■ Aim of the exercise
What lines in this listing contain the string "below"? Report each one by copying it.

■ Records supplied
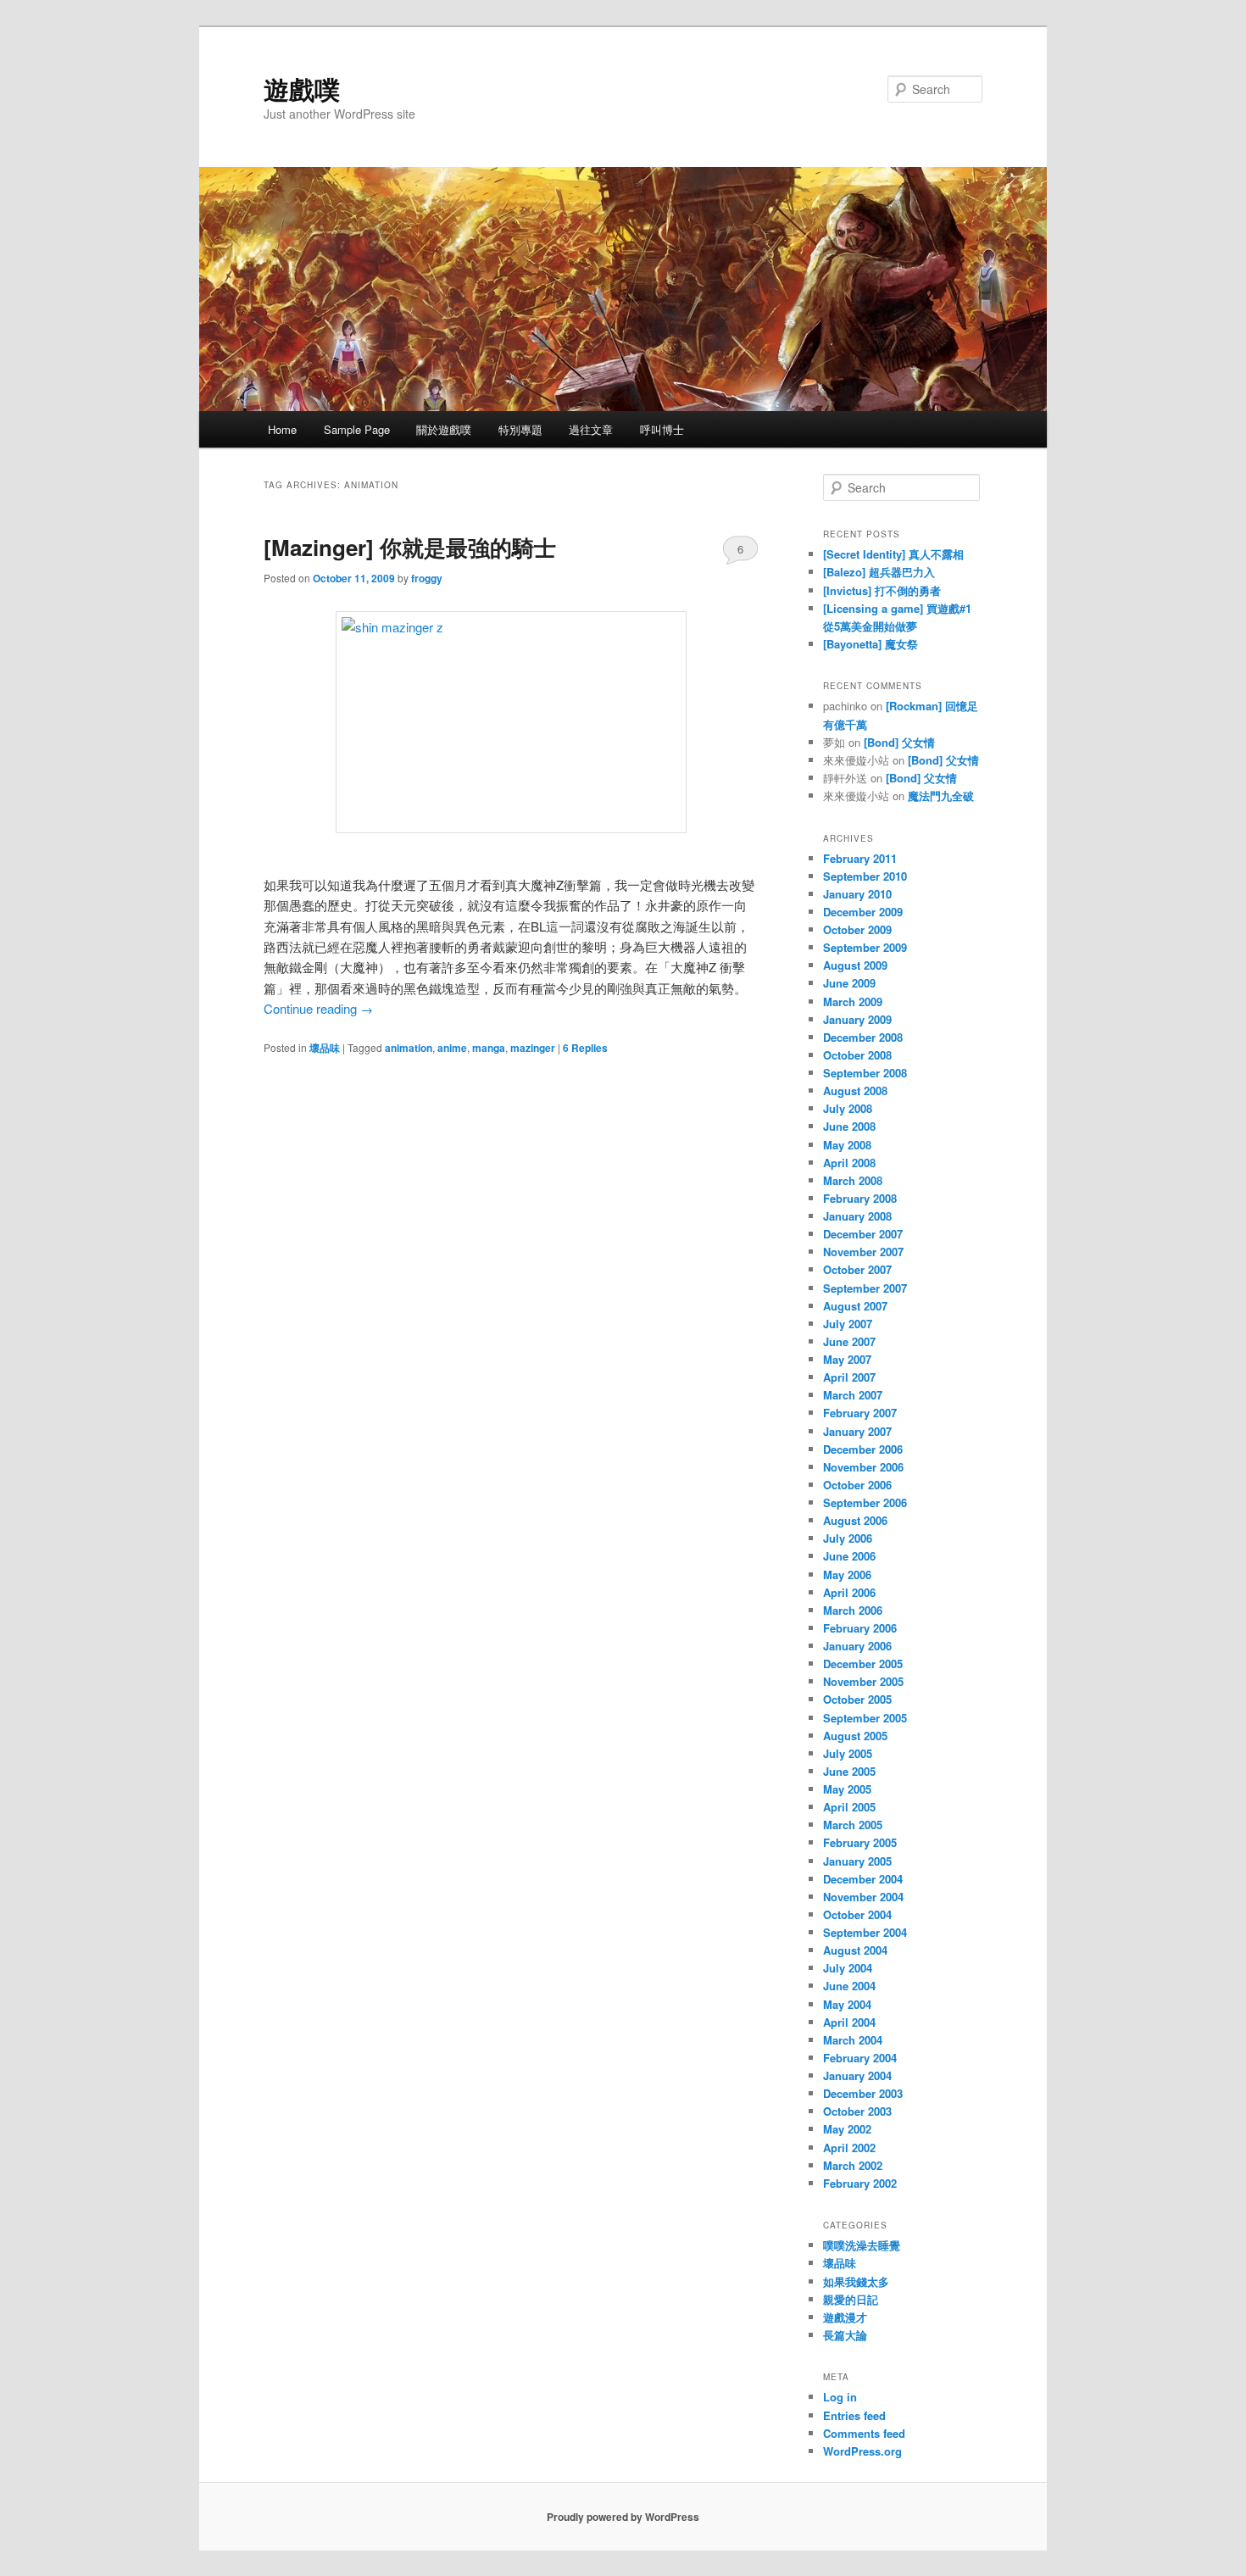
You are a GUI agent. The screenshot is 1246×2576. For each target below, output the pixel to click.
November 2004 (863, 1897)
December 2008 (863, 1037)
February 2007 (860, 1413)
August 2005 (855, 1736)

* * *

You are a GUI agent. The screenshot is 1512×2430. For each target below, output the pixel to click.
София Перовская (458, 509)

■ Answer to the problem
You are a GUI agent. The screenshot is 1246×2576. For each target below, output the pixel to click.
You are a GUI agent. The screenshot is 1512×2430. For each target below, output the pixel to click.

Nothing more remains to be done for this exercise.